Ask Rachel
Rachel tips her glass to you. Email her at telegraph@durangotelegraph.com
Dear Rachel,
Thanksgiving is already giving me anxiety. I decided this year to go veggie. And I don’t know how to break it to the ravenous carnivores in my family tree. I’m not in it for the cute baby animals or anything noble like that. Honestly, I’m in it for the regularity. I’ve never felt so free and clear! But maybe it’s worth a weekend of constipation not to face the firing squad at the family dinner. What should I do?
– Sincerely, Sitting Duck
Dear Tofurkey,
I’d say you are a vegetarian for the noblest cause of all: yourself. But let me guess that your folks are the kind of family that asks you to be fiercely independent, so long as you don’t do anything weird and you fit in with everyone else. So you could go stealth, loading up on green beans and yams and hoping no one notices your meatless plate. Or you can make a bold stand. Use the blessing to come out of the closet. Dare them to shun you on this most inclusive of holidays. If they do, flip the table, steal the pumpkin pie, and bring it to my place.
– Pass the taters, Rachel
Dear Rachel,
My place of employment has this thing where they want each employee to donate to a worthy cause by the end of the year. It’s some marketing gimmick so they can say 100 percent of their employees are giving, charitable people. I’m all for philanthropy, but this isn’t coming out of the goodness of my heart. It’s coercion! How can I keep my hard-earned cash without losing my job?
– Sorry Not Sorry
Dear One-Percenter,
This is a difficult letter to answer, because I don’t have all the facts. Are you a minimum-wage earner at a business that doesn’t invest in your personal and professional development? Or (as I suspect), do you work securely above
a living wage, financially hampered only by your own fiscal irresponsibility? I gotta think the answer becomes clear as you examine your situation. And in the end, the choice to give or not to give is yours alone. If you end up losing your job, perhaps you will learn what it’s like to rely on the kindness of strangers.
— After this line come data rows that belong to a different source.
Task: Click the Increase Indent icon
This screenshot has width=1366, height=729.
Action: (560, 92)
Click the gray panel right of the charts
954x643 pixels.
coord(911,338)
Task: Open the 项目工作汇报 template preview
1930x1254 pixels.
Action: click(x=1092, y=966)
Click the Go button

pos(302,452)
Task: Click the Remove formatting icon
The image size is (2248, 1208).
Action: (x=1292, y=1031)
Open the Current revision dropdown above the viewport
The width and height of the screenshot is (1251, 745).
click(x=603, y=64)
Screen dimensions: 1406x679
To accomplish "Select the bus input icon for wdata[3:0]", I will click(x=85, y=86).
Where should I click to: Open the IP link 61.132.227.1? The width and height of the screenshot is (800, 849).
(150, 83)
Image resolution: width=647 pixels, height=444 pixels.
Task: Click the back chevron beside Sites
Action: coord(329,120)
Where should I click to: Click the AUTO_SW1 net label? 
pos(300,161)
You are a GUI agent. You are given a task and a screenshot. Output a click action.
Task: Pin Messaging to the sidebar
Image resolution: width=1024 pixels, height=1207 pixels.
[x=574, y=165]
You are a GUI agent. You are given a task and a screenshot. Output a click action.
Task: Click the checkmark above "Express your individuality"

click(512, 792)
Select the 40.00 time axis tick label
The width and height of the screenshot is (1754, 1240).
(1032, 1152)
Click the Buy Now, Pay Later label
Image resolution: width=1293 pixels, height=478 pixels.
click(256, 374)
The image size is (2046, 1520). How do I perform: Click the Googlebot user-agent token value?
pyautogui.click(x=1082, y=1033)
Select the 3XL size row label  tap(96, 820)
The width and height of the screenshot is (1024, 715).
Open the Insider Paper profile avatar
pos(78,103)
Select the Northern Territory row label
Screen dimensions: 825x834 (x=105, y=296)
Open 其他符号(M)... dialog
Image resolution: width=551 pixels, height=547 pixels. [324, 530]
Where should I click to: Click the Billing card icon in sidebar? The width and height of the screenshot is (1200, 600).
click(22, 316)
– Give and let give, Rachel
Dear Rachel,
I met someone special at a Halloween party last weekend. We danced. We laughed. We got insanely drunk on jungle juice. And then we lost track of each other. I don’t spark with people very often, Rachel. But I don’t have this person’s phone number. I never saw this person’s human face. I’m not even certain about this person’s gender. All I know is where (s)he works. Am I super stalkerish if I go loiter there in hopes of rekindling that passion? Any tips?
– Sleepless in Durango
Dear Crazy Person,
Yes. Yes, that would be super stalkerish. Not evenish. That is straight-up stalking. But... man, am I a sucker for a good love story. Your reunion would be even better than the top of the Empire State Building on Valentine’s Day. Loiter all you wish! Here is my lone piece of advice, though: Don’t pretend for a moment that your reunion is serendipity when in fact it’s orchestrated obsession. Own your creepiness. Stitch it into your origin story as a couple. And if it doesn’t work out, let it go. You can sleep easy knowing you didn’t let love pass you by.